In questi sessanta anni la riflessione e l’azione per la pace sono divenuti sempre più complessi e complicati, poiché le guerre, anche se spesso oscurate o dimenticate, non sono cessate, anzi sono proliferate ed accresciute fino ai giorni nostri con l’aggressione russa dell’Ucraina che vede il coinvolgimento di numerosi Stati.

Questa drammatica e pericolosa situazione bellica, che potrebbe avere come sbocco l’eventuale uso di armi nucleari, vede svilupparsi, sia pur con fatica, diverse iniziative di mediazione, non ultima quella della Santa Sede.

In tale contesto politico-diplomatico, che potrebbe apparire, paradossalmente, speranzoso e disperato, mi piace ripresentare il commento di Giorgio La Pira, all’epoca sindaco di Firenze, sulla «Pacem in terris».

La Pira in una dichiarazione alla RAI, rilasciata il giorno dopo la pubblicazione dell’Enciclica, rilevava che quest’ultima si presentava come il manifesto del mondo nuovo, nel quale Giovanni XXIII invitava tutti gli uomini e tutti i popoli a dare il loro contributo per l’edificazione della nuova casa mondiale dei popoli; per Giorgio La Pira si potevano scorgere nella «Pacem in terris» tre idee direttrici.

La prima idea è quella dell’unità organica, e perciò articolata e solidale, dell’intera famiglia delle nazioni. Il corpo della famiglia umana – proseguiva La Pira – è unitario come è unitario il corpo intero della creazione. Inoltre osservava la coincidenza non casuale, ma voluta con la ricorrenza del giovedì santo, nel quale era stata pubblicata l’Enciclica, cioè nel giorno dell’istituzione dell’Eucaristia, sacramento dell’unità della Chiesa e dell’illuminazione dei popoli.

La seconda idea, che La Pira definiva «profetica» e storica, era dovuta alla constatazione del fatto che il genere umano era entrato in una stagione totalmente nuova e di dimensioni sconfinate.
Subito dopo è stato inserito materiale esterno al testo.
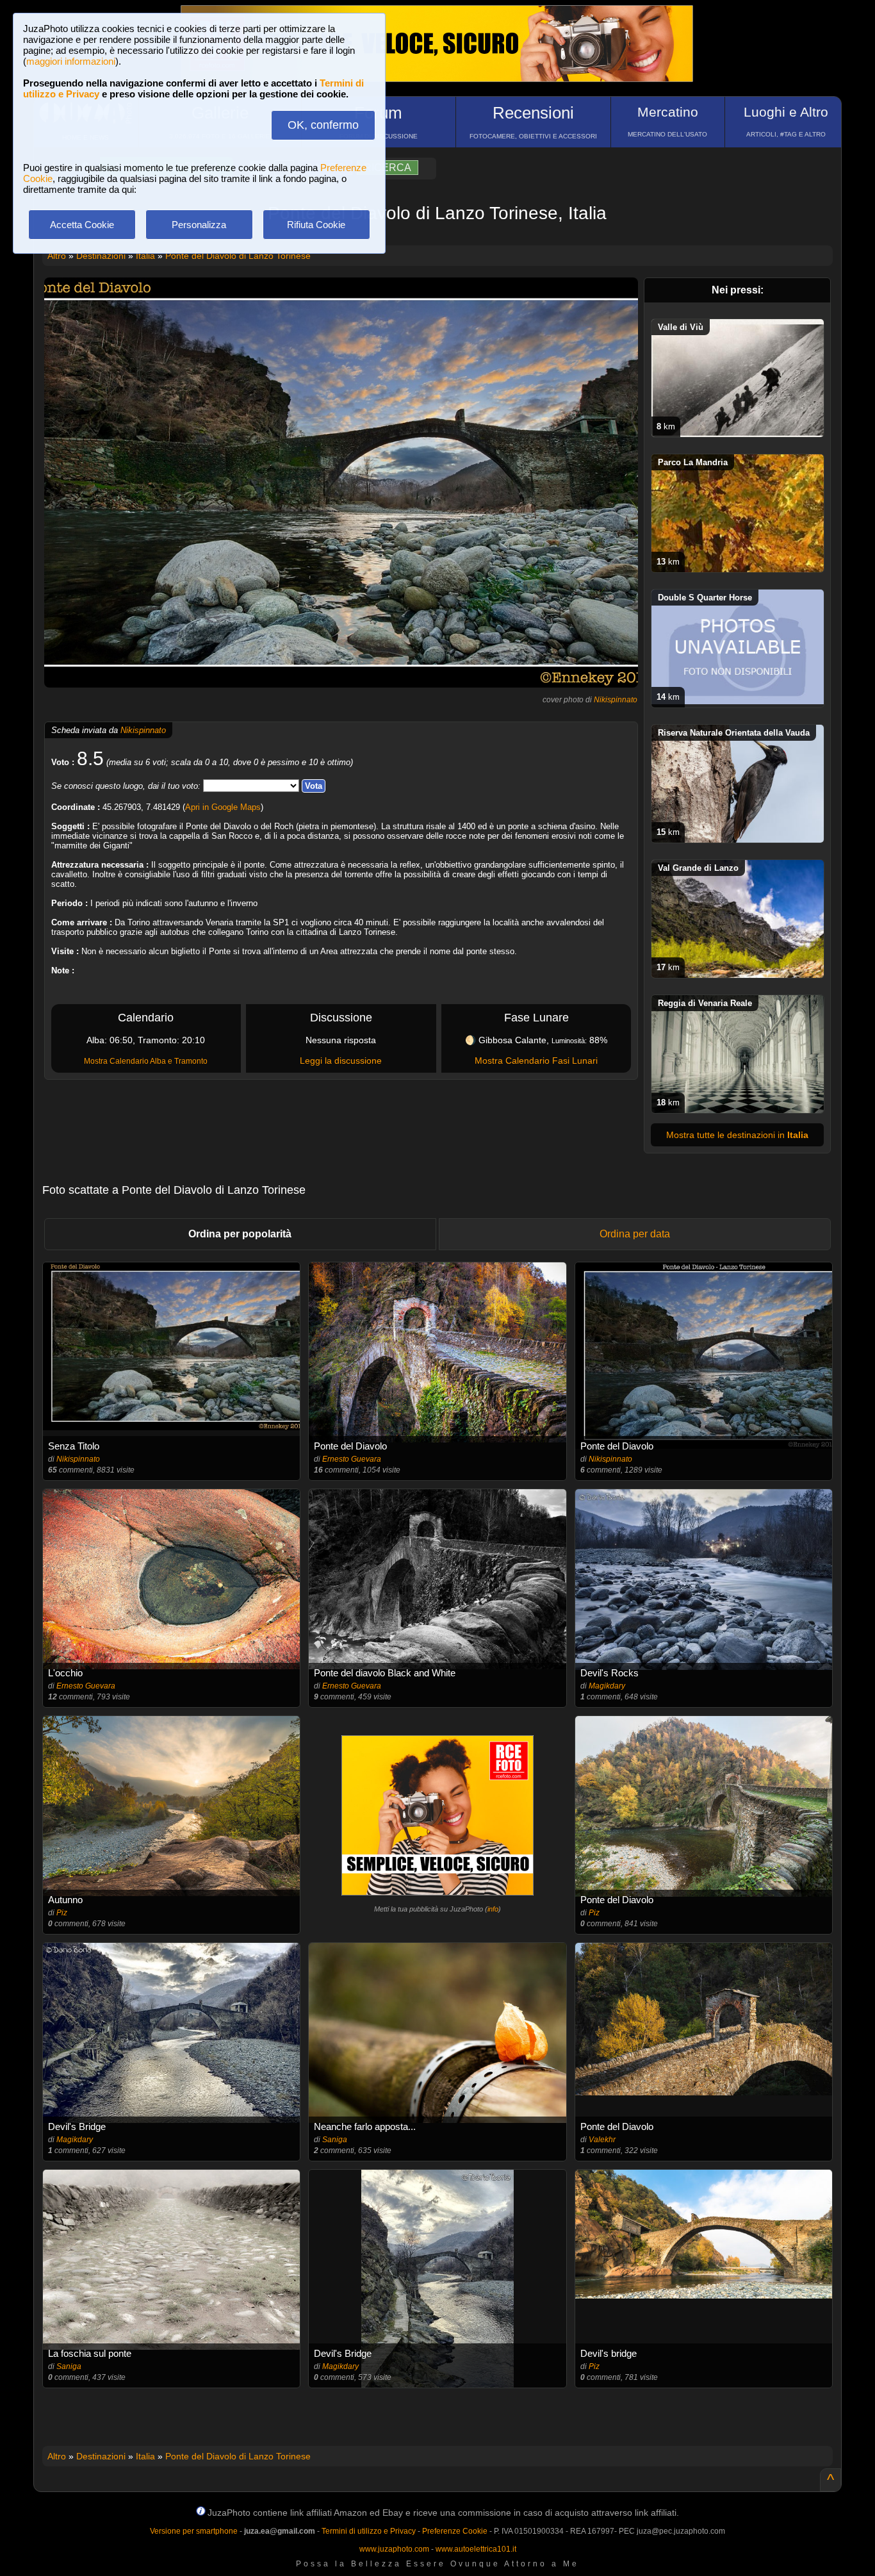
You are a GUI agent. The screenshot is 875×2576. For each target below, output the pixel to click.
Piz (61, 1912)
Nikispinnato (615, 699)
La guerra – continuava – La Pira era fisicamente impossibile, sotto pena della distruzione stessa della terra. Pertanto il negoziato, il disarmo sono inevitabili, anzi, provvidenzialmente, non sussiste alternativa al negoziato e alla pace.

La terza idea partiva dalla considerazione che la nuova casa mondiale dei popoli per essere ben costruita e attraversare in pace i secoli ed ospitare in pace le generazioni, era necessario che poggiasse sopra una roccia. La roccia infrangibile ed immutabile della natura umana: una natura ferita da peccato, ma sanata ed elevata dalla grazia e dalla gloria. In questa natura umana – aggiungeva La Pira – e nelle sue leggi immutabili, si radicano in tutti i tempi e per tutti i popoli i diritti ed i doveri essenziali tanto della persona quanto della società. La nuova casa mondiale – ribadiva La Pira – doveva essere costruita sulla roccia della natura umana e non sulla sabbia delle ideologie.

L’età della divisione e della guerra – concludeva – è per sempre finita, quella del dialogo e della collaborazione fra tutti gli uomini e tutti i popoli è perciò aperta; bisogna ora avere l’ardimento di cominciare questa edificazione nuova, destinata ad accogliere tutte le generazioni e ad attraversare davvero una serie indefinita di secoli.

Dopo sessant’anni dalla «Pacem in terris» forse abbiamo cominciato ad edificare, ma di certo dobbiamo continuare.